-- Data in this exercise --
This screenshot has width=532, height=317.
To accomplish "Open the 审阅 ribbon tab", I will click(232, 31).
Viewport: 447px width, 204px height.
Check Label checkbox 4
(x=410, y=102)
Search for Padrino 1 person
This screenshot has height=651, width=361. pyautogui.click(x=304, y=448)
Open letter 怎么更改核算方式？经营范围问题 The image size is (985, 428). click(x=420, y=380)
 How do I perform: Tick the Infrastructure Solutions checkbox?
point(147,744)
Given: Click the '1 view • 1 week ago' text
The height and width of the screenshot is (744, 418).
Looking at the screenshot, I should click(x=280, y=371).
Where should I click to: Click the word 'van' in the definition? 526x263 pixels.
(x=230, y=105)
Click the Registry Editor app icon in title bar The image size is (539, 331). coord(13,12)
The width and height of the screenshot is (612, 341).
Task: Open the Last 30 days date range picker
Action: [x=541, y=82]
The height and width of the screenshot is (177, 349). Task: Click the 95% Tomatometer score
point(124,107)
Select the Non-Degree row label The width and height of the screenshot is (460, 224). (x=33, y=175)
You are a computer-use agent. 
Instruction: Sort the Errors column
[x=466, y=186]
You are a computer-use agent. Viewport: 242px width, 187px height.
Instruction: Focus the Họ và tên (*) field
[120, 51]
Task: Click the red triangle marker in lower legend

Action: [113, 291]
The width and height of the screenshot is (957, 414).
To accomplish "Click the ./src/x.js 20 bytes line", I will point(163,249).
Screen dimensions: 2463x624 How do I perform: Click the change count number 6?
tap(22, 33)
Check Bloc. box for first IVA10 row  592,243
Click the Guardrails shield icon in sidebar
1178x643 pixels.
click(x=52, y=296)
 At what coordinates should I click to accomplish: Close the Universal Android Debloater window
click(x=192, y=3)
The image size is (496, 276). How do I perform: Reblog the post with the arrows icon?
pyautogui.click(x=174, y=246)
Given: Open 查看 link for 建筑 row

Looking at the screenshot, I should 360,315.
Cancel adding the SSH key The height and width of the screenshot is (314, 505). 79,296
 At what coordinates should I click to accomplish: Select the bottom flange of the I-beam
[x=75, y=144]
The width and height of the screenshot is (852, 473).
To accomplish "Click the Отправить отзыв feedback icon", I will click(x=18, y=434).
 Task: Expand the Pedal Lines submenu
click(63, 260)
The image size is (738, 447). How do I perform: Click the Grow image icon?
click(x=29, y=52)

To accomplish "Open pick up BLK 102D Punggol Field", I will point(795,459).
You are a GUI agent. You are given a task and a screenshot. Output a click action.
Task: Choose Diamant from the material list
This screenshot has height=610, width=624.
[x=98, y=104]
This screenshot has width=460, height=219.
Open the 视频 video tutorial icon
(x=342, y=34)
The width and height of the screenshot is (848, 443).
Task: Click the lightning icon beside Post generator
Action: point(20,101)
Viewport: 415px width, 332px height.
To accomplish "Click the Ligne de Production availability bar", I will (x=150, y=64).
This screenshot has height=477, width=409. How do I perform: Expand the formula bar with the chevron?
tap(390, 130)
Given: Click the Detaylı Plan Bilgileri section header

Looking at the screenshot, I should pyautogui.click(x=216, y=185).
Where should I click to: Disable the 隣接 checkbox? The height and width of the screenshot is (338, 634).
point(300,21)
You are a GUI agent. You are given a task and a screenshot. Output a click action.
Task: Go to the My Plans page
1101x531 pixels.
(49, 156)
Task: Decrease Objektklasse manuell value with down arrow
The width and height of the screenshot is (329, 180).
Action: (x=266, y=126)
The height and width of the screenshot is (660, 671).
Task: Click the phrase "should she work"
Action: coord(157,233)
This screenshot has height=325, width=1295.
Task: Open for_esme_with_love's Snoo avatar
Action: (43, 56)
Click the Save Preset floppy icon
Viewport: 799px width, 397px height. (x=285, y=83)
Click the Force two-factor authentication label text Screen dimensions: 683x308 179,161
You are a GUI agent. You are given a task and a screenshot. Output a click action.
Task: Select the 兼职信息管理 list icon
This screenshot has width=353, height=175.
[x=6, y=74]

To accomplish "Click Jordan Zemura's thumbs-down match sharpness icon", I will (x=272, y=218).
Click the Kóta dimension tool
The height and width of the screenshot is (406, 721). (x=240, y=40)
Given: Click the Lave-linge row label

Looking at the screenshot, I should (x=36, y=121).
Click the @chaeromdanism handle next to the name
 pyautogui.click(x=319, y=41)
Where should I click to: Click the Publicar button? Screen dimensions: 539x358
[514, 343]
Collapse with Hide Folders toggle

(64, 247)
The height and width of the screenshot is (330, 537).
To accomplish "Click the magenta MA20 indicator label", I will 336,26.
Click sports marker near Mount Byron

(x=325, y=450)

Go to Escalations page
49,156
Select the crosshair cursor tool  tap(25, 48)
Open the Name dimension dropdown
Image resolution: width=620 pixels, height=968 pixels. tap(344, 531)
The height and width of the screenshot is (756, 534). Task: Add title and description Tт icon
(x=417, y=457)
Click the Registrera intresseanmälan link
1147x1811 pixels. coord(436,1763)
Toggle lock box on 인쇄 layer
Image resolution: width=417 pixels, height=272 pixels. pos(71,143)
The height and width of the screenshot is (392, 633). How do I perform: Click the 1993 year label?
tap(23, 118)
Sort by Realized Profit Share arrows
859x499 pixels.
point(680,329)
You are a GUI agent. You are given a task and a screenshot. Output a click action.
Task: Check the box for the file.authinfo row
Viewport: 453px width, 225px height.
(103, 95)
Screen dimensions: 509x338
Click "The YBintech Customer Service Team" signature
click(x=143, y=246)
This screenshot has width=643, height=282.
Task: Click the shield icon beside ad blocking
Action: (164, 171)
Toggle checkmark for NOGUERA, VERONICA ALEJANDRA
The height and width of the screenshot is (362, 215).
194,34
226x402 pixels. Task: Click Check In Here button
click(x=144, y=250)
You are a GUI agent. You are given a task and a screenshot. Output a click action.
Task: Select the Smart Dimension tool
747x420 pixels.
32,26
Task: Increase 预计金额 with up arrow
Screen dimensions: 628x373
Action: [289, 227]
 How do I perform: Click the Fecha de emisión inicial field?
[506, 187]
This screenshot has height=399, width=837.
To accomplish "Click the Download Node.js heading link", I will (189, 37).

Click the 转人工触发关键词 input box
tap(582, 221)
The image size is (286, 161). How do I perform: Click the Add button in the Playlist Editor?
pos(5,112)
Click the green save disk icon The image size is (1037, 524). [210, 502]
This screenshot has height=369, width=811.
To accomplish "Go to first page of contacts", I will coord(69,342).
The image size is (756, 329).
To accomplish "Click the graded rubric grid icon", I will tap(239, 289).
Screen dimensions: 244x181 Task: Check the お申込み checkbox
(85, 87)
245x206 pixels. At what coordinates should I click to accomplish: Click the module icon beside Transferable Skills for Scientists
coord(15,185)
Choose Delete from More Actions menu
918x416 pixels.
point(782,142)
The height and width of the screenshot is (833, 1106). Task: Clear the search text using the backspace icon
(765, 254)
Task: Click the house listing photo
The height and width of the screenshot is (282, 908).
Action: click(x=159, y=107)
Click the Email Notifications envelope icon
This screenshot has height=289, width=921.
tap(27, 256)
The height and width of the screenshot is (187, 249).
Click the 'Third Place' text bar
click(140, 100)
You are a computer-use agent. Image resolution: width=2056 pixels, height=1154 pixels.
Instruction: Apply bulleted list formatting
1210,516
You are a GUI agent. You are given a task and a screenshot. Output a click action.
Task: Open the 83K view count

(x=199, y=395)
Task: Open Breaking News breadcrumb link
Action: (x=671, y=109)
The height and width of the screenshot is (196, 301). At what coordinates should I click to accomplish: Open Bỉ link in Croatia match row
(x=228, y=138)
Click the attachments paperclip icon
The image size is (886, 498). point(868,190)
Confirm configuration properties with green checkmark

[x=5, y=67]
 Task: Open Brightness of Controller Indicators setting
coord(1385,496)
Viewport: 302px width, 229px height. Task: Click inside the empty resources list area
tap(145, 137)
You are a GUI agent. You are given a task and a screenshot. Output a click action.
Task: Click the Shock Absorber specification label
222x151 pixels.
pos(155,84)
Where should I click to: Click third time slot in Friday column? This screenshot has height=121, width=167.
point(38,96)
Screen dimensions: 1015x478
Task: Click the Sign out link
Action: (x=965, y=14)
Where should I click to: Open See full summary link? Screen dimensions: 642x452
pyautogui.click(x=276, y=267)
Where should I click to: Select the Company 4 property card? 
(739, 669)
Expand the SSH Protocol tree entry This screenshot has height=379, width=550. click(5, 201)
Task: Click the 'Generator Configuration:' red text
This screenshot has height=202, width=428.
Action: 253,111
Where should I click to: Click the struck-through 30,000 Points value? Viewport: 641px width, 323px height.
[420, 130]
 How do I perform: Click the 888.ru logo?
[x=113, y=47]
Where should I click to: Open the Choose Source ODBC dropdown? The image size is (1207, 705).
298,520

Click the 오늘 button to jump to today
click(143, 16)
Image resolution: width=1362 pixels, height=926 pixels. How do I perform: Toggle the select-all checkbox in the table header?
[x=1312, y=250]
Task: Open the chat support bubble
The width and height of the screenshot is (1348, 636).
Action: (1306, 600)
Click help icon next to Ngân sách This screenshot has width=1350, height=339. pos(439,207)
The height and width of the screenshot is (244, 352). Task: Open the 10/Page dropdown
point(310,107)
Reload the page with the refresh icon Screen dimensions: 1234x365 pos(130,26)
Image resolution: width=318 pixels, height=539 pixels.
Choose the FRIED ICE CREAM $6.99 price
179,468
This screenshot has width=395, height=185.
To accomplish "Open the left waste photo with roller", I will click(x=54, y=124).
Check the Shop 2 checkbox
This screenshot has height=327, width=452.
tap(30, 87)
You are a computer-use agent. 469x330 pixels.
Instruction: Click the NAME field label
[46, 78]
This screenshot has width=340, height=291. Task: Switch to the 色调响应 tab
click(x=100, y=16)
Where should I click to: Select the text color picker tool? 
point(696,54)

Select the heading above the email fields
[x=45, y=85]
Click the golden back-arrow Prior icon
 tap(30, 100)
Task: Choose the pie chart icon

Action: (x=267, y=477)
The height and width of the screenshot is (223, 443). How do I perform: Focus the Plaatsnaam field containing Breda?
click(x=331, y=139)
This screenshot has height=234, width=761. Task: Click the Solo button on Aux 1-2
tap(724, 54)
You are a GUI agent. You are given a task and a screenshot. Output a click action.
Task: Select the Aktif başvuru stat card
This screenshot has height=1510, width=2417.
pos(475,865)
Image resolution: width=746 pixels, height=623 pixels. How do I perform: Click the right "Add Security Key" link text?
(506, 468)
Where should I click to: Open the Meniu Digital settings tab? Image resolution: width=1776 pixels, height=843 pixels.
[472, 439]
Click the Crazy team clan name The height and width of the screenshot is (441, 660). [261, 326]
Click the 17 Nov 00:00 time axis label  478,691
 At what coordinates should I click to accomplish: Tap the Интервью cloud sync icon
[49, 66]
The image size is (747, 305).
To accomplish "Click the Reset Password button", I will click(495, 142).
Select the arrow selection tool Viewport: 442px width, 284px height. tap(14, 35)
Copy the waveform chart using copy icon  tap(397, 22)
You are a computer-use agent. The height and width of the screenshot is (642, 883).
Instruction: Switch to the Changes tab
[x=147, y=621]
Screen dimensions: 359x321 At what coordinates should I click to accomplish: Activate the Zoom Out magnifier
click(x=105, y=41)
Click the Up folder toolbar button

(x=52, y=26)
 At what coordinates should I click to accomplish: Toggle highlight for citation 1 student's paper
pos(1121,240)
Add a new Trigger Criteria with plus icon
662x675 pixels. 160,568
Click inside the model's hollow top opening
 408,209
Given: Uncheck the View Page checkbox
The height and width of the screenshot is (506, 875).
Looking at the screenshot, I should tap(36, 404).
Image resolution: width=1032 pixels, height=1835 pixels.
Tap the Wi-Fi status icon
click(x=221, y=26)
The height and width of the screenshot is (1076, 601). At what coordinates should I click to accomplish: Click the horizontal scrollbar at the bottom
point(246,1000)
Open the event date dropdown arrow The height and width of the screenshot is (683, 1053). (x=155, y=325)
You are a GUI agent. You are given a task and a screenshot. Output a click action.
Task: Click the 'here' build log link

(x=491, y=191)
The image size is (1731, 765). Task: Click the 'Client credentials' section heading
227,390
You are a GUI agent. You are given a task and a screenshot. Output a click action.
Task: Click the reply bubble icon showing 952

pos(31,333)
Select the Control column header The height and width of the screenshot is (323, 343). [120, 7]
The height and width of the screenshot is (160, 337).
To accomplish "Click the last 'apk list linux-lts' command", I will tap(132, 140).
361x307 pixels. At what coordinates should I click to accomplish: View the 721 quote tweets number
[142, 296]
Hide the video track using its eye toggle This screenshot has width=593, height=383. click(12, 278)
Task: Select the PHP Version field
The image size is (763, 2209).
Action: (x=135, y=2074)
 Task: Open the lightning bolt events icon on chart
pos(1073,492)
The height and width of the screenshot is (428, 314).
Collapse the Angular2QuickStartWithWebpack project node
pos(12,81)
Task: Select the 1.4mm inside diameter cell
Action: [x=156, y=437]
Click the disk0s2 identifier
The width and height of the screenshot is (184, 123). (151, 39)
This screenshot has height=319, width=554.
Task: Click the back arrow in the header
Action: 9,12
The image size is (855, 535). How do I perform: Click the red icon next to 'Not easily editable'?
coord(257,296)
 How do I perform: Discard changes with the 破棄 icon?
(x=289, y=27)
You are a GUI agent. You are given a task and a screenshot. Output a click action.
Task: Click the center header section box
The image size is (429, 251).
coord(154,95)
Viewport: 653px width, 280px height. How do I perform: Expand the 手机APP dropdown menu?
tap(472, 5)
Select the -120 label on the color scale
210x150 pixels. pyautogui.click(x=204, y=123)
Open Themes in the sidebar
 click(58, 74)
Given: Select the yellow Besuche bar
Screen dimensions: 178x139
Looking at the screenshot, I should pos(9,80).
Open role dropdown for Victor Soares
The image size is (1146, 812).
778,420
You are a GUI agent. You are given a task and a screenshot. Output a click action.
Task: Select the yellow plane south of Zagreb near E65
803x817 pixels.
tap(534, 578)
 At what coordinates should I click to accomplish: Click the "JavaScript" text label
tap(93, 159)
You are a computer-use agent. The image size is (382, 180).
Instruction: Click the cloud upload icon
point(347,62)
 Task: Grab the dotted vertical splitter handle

-- What you should do --
Extract each line holding the word "computer" from the records.

-- Answer to the exercise --
You are a computer-use agent. 
You are a computer-use agent. Viewport: 242px width, 187px height.
You are a computer-use agent. Image resolution: width=2056 pixels, height=1154 pixels.
You are a computer-use agent. 469x330 pixels.
You are a computer-use agent. The height and width of the screenshot is (642, 883).
You are a computer-use agent. The image size is (382, 180).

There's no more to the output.